Time to stoke the flame.
Mia retrieved her wooden blade from the dead fighter’s throat, turned to the third and spoke loud enough for the bleachers to hear.
“You. Next.”
The big man looked at the two corpses at Mia’s feet.
“Fuck that,” he scoffed.
“Bring your friends.” Mia smiled at the fighters beside him. “I’ve always wanted to try three at once.”
The girl tossed her wooden sword onto the dirt.
“Or are you cowards all?”
The crowd hooted and jeered, and the fighters rankled. To be bested on their own soil was one thing, but to eat a plateful of shit from an unarmed girl half their size was another. With flashing eyes and swords raised, the men stepped out into the Pit.
With a dark smile, the girl stepped up to meet them.
CHAPTER 4
OFFERING
“Maw’s teeth, are we going to be here ’til truelight?” Mia snarled.
Pietro raised an eyebrow, poured another measure of goldwine onto her bloody shoulder. Mia winced in pain, took a drag of her cigarillo with a shaking hand. She was sat on a low stone bench, Pietro behind her, swathed in his customary black robes. The Hand was busy sewing up the bloody gouge in her shoulder, and he’d padded a wad of gauze about her backside, soaking through with red.
The chamber was sparse, dark stone walls and dim arkemical globes. Like most rooms in the Galante Chapel, it was perfumed with the faint stench of shit. The servants of Our Lady of Blessed Murder here in the Cityport of Churches* had built their hideaway among the vast network of sewers beneath Galante’s skin, and it was hard to escape the smell. In the eight months she’d served here, Mia had become accustomed to it, but as a preference spent as little time down here as possible. Unless she needed stitching up or resupply, she really only visited when she needed to speak to—
“Well, bugger me all the way backwards,” said a familiar voice. “Look what the shadowcat dragged in.”
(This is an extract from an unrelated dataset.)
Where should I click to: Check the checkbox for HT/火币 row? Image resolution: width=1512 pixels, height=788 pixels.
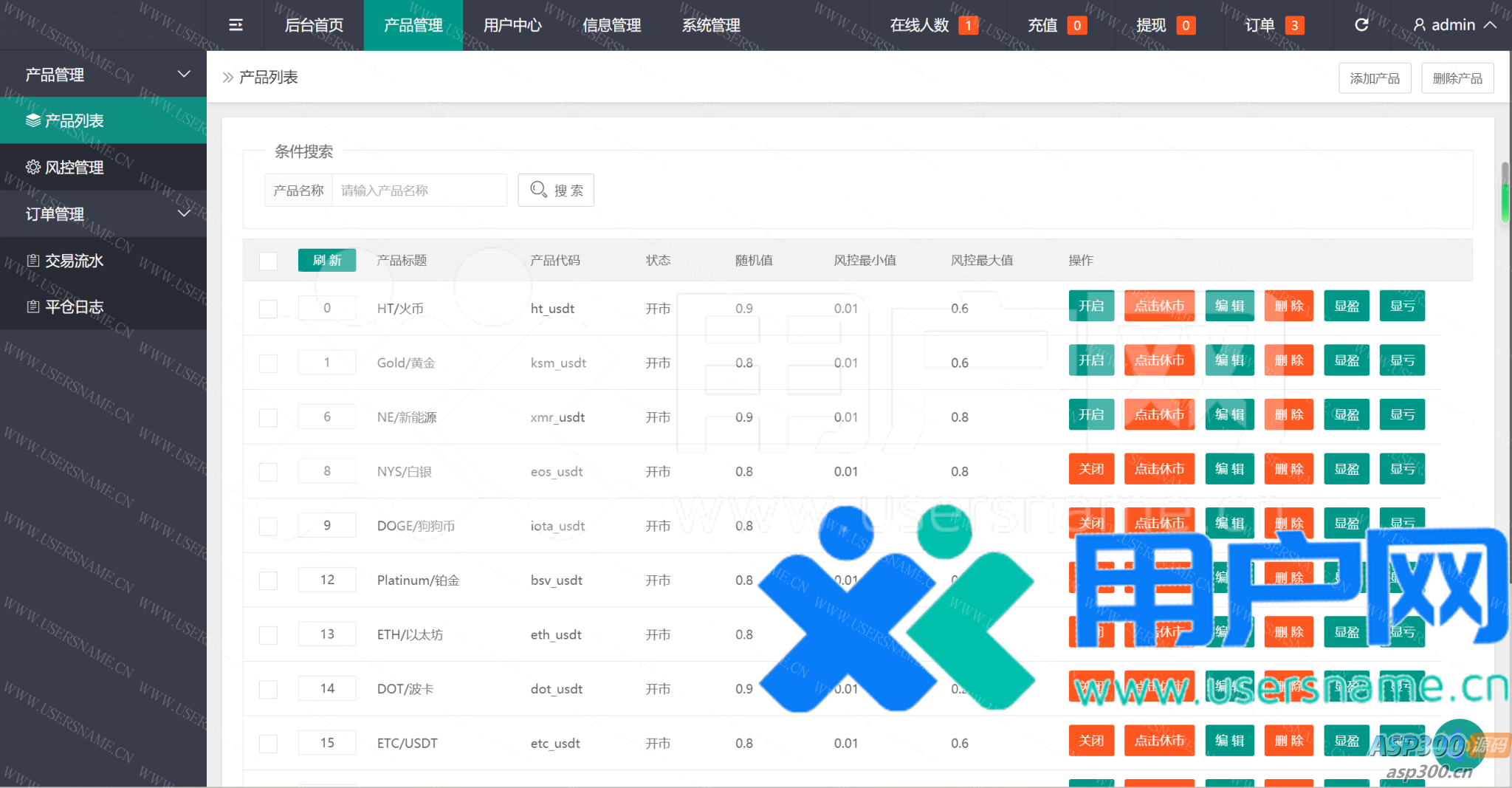pyautogui.click(x=268, y=309)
Mia looked up, saw a woman standing in the doorway, dressed in leather britches, long boots, and a black velvet shirt. She was finger-thin, light brown hair cut in a distinctly masculine style, dark shadows under her eyes. She walked with a singular swagger, and wore more knives than anyone in her right mind would know what to do with.
“Bishop Tenhands,” Mia said, inclining her head. “I’d stand and bow, but the crossbow bolt in my backside isn’t too agreeable.”
“An interesting nevernight, then,” the woman smirked.
“Some coul—ow, fuck!” Mia glared over her shoulder again. “’Byss and blood, Pietro, are you stitching me up or sewing a dress?”